Natural variation for DNA methylation, superficially similar to DNA sequence polymorphism, is abundant in Arabidopsis [8, 9]. Although much of this variation likely reflects local sequence variation (e.g. segregating TE insertions), recent studies have revealed that a substantial part of the variation is controlled by trans-acting loci with genome-wide effects [1012]. Understanding these trans-regulators is essential for understanding the genome-wide pattern of methylation variation, and could provide important clues to the function of DNA methylation.

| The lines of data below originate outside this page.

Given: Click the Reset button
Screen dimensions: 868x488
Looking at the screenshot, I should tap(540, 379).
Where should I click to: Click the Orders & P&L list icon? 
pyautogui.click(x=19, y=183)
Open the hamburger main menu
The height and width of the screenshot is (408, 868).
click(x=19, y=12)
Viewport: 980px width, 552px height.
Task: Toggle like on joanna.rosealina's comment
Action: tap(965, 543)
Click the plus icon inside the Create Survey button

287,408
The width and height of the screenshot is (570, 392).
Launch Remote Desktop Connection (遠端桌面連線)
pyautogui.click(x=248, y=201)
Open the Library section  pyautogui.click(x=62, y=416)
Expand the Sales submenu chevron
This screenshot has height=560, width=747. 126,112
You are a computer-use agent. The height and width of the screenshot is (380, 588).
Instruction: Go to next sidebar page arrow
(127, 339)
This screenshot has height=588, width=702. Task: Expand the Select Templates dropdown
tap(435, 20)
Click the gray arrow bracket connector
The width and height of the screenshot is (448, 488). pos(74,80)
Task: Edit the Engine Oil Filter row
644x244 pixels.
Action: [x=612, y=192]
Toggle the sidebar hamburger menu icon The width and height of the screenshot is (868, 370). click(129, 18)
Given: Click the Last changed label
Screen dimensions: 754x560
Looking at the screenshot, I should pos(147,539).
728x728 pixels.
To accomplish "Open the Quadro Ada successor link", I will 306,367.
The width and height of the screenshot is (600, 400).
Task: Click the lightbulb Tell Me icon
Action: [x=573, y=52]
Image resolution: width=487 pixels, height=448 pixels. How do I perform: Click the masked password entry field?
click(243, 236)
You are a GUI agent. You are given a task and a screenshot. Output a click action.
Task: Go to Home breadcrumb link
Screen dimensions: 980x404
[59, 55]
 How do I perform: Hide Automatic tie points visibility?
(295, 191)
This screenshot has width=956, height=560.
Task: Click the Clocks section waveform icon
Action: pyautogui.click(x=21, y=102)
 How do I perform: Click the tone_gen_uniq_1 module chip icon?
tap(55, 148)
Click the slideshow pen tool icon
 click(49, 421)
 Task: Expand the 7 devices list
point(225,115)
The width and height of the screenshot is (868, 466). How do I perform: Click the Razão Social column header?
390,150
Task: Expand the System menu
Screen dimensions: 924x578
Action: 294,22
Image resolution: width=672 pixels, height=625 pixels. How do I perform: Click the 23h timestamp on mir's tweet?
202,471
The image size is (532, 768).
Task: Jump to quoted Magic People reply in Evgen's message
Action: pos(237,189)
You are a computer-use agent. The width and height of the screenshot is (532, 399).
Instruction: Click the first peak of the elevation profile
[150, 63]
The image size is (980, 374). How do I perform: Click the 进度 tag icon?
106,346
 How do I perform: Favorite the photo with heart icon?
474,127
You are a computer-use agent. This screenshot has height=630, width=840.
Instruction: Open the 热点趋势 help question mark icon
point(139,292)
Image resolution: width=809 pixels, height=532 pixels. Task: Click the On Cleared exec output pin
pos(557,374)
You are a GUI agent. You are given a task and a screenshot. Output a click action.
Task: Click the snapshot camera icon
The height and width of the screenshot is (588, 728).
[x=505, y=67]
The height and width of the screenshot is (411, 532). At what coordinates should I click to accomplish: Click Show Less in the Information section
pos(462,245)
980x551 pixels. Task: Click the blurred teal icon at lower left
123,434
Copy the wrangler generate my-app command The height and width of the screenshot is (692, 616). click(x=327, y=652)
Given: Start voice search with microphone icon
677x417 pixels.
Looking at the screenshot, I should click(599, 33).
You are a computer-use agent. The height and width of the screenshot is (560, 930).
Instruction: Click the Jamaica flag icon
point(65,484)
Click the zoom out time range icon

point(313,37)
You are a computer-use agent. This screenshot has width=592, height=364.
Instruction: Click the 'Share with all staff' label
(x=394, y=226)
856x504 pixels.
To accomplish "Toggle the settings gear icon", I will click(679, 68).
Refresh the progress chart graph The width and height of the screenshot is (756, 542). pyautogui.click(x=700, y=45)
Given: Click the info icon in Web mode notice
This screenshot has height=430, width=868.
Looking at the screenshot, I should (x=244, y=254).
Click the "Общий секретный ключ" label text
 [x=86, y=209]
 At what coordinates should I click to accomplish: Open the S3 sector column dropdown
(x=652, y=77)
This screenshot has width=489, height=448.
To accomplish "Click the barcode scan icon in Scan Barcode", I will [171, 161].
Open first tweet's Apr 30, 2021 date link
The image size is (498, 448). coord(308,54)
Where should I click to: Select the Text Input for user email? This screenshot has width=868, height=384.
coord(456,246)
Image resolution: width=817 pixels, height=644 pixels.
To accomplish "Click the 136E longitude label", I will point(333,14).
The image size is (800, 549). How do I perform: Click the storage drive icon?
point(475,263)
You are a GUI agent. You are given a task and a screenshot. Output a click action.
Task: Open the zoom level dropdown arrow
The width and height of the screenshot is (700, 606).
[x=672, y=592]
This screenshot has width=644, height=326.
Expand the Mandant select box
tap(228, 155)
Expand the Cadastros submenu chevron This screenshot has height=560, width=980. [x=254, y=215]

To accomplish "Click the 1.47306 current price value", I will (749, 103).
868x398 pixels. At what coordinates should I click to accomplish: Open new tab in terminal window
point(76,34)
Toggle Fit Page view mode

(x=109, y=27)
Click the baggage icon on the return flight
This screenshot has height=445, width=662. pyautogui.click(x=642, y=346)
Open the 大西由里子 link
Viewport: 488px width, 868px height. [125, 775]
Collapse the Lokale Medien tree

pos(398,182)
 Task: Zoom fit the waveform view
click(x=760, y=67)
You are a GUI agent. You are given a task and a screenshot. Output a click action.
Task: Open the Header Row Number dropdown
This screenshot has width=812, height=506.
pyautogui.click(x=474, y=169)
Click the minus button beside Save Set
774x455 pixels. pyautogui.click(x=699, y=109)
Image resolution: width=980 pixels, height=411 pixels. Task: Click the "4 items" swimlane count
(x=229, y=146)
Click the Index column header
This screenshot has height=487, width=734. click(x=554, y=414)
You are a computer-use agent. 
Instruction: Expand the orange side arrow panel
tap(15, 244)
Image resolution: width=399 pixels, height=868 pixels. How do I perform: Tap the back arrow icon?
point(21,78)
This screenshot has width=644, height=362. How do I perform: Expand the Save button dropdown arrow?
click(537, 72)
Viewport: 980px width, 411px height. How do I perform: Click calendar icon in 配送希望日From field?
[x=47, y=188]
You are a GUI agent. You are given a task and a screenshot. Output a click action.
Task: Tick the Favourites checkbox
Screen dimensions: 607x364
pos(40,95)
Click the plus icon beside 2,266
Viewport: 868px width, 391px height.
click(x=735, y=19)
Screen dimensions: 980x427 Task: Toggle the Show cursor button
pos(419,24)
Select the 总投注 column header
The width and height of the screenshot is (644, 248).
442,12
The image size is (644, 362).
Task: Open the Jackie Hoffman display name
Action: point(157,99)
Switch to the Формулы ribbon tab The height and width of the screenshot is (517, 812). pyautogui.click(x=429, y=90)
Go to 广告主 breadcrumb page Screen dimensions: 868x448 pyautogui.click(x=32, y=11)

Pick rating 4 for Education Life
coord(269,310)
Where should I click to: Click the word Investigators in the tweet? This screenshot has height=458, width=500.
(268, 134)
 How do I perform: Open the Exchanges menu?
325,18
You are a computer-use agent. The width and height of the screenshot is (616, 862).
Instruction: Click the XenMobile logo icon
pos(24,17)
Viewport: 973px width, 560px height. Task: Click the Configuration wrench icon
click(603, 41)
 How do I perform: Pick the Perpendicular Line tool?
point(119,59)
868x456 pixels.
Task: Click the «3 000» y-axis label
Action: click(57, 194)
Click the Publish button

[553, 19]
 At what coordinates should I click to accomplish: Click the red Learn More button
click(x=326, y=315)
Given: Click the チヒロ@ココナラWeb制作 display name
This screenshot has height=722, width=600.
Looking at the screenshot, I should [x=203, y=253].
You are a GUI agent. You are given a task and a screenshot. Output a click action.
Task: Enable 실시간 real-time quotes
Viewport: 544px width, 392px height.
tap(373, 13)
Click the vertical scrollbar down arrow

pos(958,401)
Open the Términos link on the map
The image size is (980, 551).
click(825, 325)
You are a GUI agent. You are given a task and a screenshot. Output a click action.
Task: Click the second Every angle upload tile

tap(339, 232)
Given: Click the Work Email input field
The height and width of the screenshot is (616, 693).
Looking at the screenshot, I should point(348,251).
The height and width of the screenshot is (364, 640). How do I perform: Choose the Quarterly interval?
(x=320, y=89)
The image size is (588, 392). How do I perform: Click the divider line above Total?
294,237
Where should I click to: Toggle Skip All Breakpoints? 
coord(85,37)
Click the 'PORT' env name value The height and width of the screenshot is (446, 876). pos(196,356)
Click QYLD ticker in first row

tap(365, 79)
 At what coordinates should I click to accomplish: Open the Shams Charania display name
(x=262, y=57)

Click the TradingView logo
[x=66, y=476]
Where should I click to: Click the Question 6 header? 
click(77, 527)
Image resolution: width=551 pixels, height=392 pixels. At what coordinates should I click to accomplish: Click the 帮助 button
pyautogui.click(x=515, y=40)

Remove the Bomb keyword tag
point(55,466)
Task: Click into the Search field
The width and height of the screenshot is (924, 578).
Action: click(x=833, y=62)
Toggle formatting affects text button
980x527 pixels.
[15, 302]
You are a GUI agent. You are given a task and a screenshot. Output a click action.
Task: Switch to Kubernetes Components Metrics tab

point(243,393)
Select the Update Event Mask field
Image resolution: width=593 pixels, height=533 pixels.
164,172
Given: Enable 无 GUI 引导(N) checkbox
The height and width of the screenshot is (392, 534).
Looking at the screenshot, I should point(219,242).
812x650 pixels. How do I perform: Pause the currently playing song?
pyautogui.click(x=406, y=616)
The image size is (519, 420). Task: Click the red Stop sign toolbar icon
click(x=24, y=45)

The present study builds on previous results to comprehensively characterize trans-regulation of mCHH and its role in the striking geographic pattern for this phenotype. We achieve this by looking for genotype-phenotype associations at the level of individual TEs or TE families rather than genome-wide averages. As we shall see, this makes a huge difference.


Major trans-regulators of mCHH levels

We first characterized average mCHH profiles of 303 TE families in each individual (S1 Table). Clustering analysis (based on the pattern across the 774 individuals) identified four groups, with the largest two roughly corresponding to the TE families that were previously shown to lose mCHH in RdDM and CMT2 pathway mutants (Fig. 1 [13]). The group corresponding to the RdDM pathway is mostly class I TEs and is enriched with RC/Helitron and DNA/MuDR, whereas the group corresponding to the CMT2 pathway is dominated by class II TEs and is enriched with LTR/Copia and LTR/Gypsy (note that targeting also strongly depends on element length and genome location; see S2 Fig).

GWAS for average mCHH levels of each TE family also identified the two main groups. Of 13 significant peaks (at FDR 20% and taking linkage disequilibrium (LD) into account; see Methods; Fig 1, S2 and S3 Tables), six are associated with the group corresponding to the RdDM pathway with strong signals at chr2:16719071 in the coding region of NUCLEAR RNA POLYMERASE D1B (NRPE1) as the largest component of RNA-polymerase V responsible for the RdDM pathway [7] and at chr1:17895231 in the promoter region of ARGONAUTE1 (AGO1) recruits 21nt small RNA [14]. The remaining seven peaks are associated with the group corresponding to the CMT2 pathway with very strong signals at chr4:10417744 and chr4:10422486 in the coding or 3’ region of CHROMOMETHYLASE2 (CMT2) [5] (Fig 1).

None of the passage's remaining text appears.